The UN should beef up African Union (AU) forces in Darfur with troops and logistical support, even if Sudan does not allow a full UN operation, a senior UN envoy said on Monday.
Sudan is expected to ask the African Union to stay in Darfur past its mandate, which expires on Sept. 30. But the African Union is strapped for cash and equipment and has not been able to stop killings, plunder and widespread rape in the lawless western region.
Jan Pronk, the UN envoy for Sudan, told the Security Council and reporters afterwards that rather than only continue confrontations with Khartoum leaders, who have firmly rejected a UN force, the focus should be on the African Union's force of 7,000.
"I think the government of Khartoum is quite willing to accept an African Union force, being led by the African Union with a lot of support from others," Pronk told reporters after his briefing to the UN Security Council.
"I think that would also imply boots on the ground," he said. "Try it.

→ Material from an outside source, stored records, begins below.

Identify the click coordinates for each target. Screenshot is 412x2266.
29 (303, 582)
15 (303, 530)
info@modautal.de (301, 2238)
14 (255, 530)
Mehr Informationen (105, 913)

It is possible. But you have to talk. You have to negotiate."
Sudanese Vice President Ali Osman Mohamed Taha told a news conference in Khartoum that Sudan wanted the AU to be able to better implement a peace deal signed in Abuja, Nigeria, in May between the government and one rebel faction.
"We call for strengthening efforts of the African Union. We call for strengthening efforts aimed at implementing the Abuja agreement," he said.

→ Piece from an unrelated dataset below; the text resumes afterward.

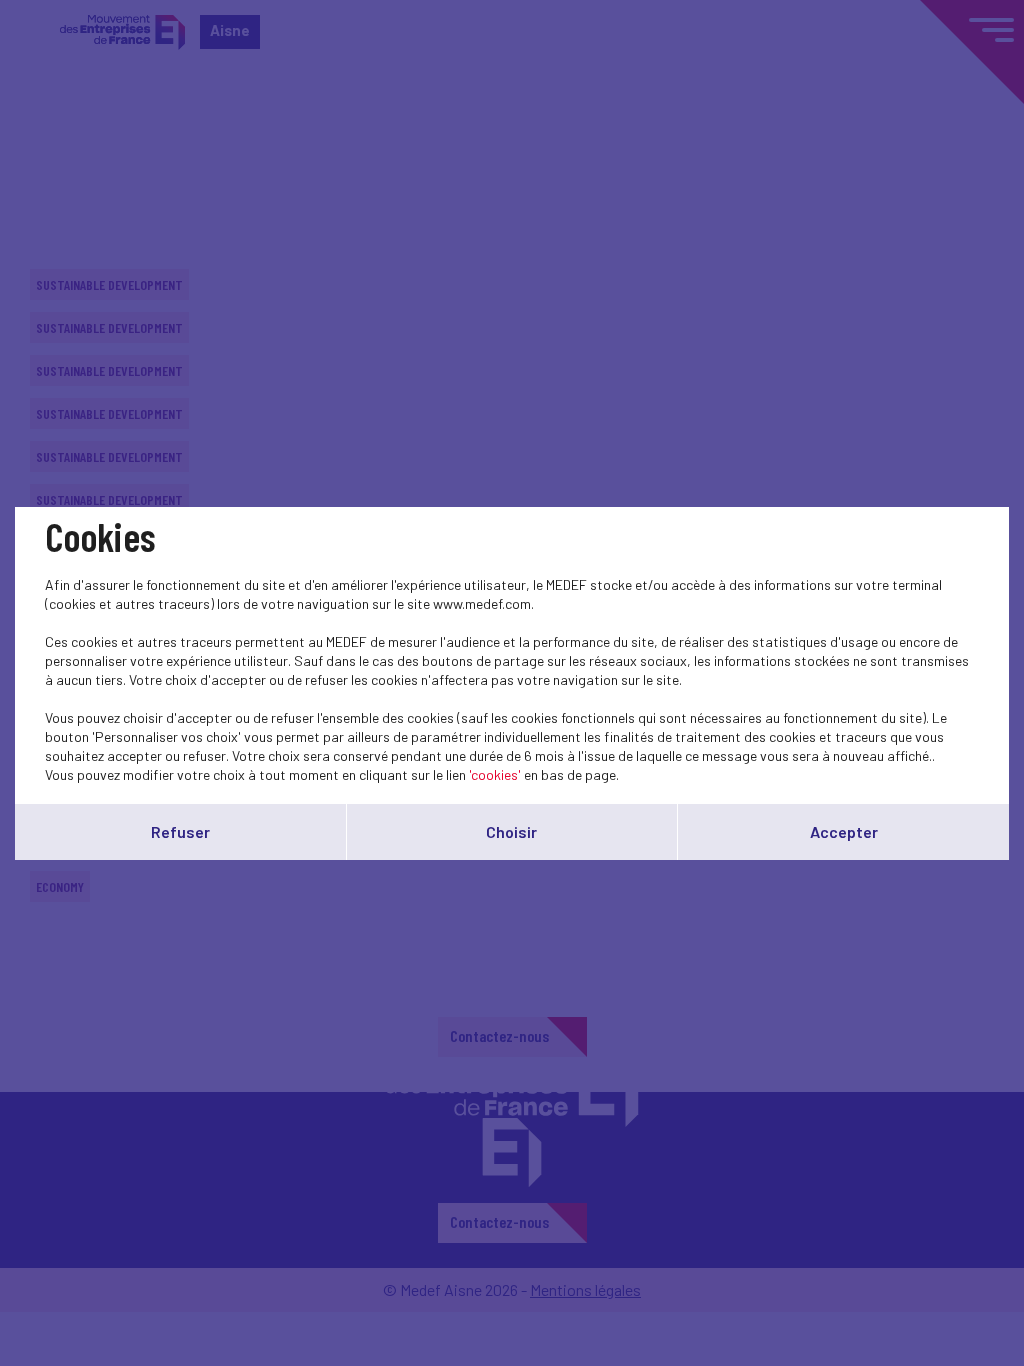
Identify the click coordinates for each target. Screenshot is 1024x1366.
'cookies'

Pronk, however, told the council that the Darfur Peace Agreement was nearly dead and prompted more fighting.
"It is in a coma. It ought to be under intensive care, but it isn't," he said.
He said a ceasefire commission, established under the pact, barely functioned, did not invite all rebel factions and prevented senior UN military and US officials from even speaking at the few meetings it managed to hold.
Meanwhile, Sudanese President Omar Hassan Bashir is expected to address the African Union's Peace and Security Council today on the sidelines of the UN General Assembly session in New York, along with other African leaders.
US President George W. Bush, under pressure from human rights groups and Congress, is expected to name Andrew Natsios, the former head of the US Agency for International Development, as a special envoy for Darfur, according to US officials and Senator Norm Coleman, who was visiting the UN.
The US and Denmark are organizing a ministerial meeting late on Friday on the crisis in Darfur among the 15 Security Council members plus Canada, South Africa, Nigeria, Senegal, Rwanda, the Netherlands, Chad, Norway, Egypt and Algeria, diplomats said.
French President Jacques Chirac on Monday offered his ideas for relaunching the Middle East peace process during a meeting with UN Secretary-General Kofi Annan, a spokesman said.
Chirac and Annan held a working dinner with French Foreign Minister Philippe Douste-Blazy and some of the UN chief's close aides on the eve of the UN General Assembly debate in New York, presidential spokesman Jerome Bonnafont told reporters.
Chirac outlined "his ideas concerning a relaunch of the Israeli-Palestinian peace initiative," said his spokesman.
But the French president was "very worried about the threat of a humanitarian catastrophe" in Darfur, said his spokesman.
Chirac said that in his speech to the UN General Assembly to be delivered yesterday, he would appeal for "the urgent deployment of a UN force to prevent this humanitarian catastrophe."